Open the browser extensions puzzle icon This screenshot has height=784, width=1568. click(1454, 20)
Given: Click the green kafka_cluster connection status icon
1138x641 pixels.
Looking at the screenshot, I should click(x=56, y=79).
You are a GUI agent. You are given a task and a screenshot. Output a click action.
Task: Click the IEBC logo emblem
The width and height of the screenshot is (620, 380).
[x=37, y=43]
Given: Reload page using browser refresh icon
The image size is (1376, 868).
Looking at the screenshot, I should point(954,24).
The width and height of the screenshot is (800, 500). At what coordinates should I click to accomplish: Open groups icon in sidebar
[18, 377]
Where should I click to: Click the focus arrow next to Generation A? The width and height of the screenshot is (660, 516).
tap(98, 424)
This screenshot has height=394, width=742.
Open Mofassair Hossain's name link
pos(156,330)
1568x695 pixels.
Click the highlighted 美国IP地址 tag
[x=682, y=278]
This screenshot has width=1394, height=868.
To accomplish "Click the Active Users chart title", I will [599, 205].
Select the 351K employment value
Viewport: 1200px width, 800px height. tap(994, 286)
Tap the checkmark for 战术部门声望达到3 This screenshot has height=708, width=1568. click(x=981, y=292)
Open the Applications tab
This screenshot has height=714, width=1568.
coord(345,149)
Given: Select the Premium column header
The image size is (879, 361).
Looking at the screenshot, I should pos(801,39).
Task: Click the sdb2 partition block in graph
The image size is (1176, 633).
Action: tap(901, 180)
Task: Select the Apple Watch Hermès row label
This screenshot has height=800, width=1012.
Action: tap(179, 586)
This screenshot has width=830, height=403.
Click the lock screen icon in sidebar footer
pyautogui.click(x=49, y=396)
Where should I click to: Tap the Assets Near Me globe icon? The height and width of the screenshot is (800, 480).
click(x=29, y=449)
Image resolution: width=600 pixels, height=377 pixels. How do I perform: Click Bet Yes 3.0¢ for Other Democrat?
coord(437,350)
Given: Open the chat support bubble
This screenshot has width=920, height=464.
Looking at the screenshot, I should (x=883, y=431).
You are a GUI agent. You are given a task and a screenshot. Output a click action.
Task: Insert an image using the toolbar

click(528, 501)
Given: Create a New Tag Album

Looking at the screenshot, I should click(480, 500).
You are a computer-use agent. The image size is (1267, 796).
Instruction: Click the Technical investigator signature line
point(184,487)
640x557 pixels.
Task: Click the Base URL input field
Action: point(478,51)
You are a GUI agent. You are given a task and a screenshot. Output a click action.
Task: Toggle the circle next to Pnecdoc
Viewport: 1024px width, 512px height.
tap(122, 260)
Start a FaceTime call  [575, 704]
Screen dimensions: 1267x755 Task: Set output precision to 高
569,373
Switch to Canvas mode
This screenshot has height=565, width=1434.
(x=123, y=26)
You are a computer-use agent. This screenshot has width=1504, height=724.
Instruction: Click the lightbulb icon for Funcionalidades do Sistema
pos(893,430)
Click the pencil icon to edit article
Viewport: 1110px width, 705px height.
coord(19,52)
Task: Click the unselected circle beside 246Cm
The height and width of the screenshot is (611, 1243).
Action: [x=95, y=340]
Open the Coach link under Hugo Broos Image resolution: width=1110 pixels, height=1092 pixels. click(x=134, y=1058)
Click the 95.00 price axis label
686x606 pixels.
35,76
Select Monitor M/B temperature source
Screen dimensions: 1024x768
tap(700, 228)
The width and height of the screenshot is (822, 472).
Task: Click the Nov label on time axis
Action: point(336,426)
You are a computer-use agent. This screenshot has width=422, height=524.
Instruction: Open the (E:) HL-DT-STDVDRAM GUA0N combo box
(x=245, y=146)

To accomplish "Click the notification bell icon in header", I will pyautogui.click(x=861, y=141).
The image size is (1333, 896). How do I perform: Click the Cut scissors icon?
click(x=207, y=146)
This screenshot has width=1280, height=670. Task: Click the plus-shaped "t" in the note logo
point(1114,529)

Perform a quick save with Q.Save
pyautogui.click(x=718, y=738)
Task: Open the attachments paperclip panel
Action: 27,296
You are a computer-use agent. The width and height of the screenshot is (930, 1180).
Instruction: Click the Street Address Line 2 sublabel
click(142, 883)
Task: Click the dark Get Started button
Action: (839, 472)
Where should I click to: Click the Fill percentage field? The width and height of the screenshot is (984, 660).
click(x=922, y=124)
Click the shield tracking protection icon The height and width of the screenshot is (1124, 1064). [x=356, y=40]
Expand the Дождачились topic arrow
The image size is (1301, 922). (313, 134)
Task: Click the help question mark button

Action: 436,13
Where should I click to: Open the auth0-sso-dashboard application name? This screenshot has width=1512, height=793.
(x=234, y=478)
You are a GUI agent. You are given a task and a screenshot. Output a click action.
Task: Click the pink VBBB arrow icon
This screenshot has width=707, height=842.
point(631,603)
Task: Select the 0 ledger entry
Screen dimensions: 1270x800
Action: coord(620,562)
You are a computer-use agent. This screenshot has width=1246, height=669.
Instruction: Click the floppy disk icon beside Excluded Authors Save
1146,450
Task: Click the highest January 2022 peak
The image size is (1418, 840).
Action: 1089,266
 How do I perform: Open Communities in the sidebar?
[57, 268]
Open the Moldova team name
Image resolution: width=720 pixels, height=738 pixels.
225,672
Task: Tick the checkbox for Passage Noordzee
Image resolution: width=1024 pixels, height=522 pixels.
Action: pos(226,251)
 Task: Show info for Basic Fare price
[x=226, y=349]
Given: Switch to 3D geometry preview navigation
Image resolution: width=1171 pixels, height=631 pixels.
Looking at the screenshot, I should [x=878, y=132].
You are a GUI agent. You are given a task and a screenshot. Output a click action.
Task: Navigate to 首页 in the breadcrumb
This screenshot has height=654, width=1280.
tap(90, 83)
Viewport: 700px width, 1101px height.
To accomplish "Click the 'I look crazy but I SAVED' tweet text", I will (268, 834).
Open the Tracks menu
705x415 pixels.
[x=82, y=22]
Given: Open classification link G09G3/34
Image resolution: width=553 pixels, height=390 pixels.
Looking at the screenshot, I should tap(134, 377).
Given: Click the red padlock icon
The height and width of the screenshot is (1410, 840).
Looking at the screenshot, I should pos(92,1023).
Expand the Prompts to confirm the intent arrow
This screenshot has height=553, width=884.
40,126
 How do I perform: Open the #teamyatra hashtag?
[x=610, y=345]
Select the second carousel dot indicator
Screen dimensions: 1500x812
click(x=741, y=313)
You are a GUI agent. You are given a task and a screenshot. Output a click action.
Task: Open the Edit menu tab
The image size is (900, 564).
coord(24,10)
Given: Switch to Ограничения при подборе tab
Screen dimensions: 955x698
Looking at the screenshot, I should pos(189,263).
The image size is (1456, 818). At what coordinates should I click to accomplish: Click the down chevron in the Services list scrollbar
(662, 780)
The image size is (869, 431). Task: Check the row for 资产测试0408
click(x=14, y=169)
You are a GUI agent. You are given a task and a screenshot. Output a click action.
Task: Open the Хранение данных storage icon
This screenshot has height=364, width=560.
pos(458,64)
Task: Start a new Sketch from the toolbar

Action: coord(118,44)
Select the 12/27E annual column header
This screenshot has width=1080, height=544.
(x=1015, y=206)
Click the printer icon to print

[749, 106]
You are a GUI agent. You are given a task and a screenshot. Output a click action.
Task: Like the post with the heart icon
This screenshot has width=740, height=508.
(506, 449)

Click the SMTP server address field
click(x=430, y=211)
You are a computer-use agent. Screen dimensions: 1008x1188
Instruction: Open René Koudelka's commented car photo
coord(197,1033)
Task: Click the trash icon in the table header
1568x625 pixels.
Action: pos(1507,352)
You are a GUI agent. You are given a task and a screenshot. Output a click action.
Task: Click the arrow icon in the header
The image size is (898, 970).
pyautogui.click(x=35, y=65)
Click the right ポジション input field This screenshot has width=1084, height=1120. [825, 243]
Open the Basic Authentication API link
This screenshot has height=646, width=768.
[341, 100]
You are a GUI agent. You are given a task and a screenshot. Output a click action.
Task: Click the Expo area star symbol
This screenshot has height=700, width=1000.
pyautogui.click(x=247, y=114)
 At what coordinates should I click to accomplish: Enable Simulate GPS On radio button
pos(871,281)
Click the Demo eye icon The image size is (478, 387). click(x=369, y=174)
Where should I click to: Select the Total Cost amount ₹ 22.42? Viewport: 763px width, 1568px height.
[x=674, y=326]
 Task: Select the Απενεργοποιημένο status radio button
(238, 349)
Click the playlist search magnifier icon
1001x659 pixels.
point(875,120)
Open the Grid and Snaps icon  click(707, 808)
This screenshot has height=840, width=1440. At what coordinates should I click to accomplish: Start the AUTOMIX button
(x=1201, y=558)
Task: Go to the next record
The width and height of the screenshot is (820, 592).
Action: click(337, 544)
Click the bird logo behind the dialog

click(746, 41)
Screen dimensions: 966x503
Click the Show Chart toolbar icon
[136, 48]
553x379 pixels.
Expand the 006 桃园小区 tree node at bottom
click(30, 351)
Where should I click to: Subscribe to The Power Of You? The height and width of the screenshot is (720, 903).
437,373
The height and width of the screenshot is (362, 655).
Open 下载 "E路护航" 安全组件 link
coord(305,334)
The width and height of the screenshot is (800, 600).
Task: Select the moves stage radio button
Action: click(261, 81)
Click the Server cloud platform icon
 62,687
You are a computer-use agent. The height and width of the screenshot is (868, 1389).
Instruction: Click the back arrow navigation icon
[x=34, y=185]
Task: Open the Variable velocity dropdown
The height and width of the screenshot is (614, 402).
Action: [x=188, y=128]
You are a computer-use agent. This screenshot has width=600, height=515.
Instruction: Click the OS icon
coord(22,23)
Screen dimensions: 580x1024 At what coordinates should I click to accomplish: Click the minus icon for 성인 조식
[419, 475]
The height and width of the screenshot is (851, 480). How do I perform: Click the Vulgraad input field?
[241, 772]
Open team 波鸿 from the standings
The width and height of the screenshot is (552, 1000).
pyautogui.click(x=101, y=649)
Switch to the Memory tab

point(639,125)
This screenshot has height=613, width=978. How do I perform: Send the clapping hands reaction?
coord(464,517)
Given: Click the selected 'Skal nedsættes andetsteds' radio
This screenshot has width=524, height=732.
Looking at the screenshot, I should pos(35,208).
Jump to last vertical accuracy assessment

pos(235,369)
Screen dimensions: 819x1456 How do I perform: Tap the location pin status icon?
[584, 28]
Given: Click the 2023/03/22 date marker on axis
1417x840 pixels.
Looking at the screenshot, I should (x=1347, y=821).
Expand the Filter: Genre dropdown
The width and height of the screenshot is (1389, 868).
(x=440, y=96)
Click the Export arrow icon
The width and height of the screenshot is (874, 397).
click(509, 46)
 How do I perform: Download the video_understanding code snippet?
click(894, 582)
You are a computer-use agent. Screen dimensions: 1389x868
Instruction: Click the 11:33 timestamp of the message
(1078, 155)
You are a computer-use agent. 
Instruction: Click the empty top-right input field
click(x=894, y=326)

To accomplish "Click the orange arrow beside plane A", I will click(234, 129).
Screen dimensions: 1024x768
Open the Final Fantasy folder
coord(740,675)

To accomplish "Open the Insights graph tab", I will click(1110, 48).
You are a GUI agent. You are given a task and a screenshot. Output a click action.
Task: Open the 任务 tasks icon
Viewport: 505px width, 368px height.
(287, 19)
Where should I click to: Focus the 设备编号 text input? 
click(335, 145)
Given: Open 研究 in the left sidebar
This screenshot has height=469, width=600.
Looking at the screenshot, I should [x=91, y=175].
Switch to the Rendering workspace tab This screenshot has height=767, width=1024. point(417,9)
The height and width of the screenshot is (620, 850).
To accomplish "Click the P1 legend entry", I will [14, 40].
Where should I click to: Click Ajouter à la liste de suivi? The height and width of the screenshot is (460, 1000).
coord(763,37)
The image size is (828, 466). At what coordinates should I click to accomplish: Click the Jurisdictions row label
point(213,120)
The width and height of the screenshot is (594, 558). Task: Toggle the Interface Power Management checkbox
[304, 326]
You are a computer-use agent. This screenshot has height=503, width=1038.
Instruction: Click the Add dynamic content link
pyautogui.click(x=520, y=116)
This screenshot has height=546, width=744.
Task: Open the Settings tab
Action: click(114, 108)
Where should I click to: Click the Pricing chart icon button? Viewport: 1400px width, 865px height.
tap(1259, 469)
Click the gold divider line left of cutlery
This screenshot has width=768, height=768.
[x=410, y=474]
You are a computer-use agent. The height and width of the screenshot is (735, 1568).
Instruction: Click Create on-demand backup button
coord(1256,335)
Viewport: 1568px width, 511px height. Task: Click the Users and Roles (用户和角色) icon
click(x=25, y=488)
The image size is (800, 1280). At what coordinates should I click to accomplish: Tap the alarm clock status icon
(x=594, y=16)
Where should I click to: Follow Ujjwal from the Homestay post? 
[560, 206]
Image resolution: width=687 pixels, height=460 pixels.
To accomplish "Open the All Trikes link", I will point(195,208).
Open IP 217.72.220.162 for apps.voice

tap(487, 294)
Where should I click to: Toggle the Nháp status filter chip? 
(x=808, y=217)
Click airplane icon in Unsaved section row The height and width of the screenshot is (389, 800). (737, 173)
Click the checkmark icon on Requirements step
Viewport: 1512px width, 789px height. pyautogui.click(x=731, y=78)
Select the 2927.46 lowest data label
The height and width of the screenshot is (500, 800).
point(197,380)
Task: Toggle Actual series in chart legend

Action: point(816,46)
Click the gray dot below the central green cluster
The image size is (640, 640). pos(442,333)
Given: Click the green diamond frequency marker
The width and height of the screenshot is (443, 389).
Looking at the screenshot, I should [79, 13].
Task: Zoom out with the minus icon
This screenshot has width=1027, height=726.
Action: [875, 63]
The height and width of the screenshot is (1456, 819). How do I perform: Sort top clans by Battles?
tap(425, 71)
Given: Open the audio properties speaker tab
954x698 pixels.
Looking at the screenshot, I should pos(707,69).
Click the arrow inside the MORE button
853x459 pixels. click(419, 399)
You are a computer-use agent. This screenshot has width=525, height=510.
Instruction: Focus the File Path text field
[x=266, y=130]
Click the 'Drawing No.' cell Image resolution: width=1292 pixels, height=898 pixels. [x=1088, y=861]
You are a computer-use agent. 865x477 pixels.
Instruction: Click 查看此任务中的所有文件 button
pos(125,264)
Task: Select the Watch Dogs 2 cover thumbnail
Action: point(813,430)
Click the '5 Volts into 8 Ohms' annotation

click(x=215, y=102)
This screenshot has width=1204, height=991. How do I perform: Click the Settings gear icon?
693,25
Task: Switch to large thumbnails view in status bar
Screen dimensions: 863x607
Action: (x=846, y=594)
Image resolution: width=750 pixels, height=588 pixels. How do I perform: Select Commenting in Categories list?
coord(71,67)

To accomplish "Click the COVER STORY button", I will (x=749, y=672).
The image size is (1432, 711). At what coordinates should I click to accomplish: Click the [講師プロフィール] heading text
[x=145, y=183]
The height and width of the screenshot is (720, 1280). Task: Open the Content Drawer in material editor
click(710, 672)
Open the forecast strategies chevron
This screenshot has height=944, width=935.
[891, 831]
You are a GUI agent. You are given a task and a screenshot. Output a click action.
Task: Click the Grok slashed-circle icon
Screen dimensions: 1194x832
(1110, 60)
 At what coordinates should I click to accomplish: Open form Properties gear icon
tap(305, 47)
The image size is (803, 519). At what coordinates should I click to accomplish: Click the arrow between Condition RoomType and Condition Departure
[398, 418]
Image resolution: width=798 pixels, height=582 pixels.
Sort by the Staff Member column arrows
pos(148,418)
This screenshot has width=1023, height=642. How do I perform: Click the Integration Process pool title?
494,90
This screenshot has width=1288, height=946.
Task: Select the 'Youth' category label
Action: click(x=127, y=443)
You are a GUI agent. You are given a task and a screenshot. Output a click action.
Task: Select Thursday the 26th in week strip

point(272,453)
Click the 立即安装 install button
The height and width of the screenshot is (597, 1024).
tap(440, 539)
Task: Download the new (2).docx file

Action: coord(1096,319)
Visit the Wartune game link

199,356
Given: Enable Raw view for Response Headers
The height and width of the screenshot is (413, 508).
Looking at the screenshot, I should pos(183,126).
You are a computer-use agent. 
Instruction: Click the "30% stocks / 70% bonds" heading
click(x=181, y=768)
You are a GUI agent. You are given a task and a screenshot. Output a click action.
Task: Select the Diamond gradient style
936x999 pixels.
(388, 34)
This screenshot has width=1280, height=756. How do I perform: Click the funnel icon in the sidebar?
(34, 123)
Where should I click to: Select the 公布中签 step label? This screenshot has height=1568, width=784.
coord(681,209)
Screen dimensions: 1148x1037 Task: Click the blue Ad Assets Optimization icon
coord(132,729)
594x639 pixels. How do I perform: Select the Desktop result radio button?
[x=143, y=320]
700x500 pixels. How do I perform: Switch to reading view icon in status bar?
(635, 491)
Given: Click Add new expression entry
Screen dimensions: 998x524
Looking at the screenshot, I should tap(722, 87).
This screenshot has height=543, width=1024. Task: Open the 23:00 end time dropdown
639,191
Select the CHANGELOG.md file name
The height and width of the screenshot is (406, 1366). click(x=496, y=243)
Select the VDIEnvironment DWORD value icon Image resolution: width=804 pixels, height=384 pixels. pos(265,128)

****************************************

- YOUR GOAL
What lines above contain the word "circle"? Please copy each one.

- SOLUTION TO THE EXERCISE
Task: Toggle the circle next to Pnecdoc
Task: Click the unselected circle beside 246Cm
Task: Click the Grok slashed-circle icon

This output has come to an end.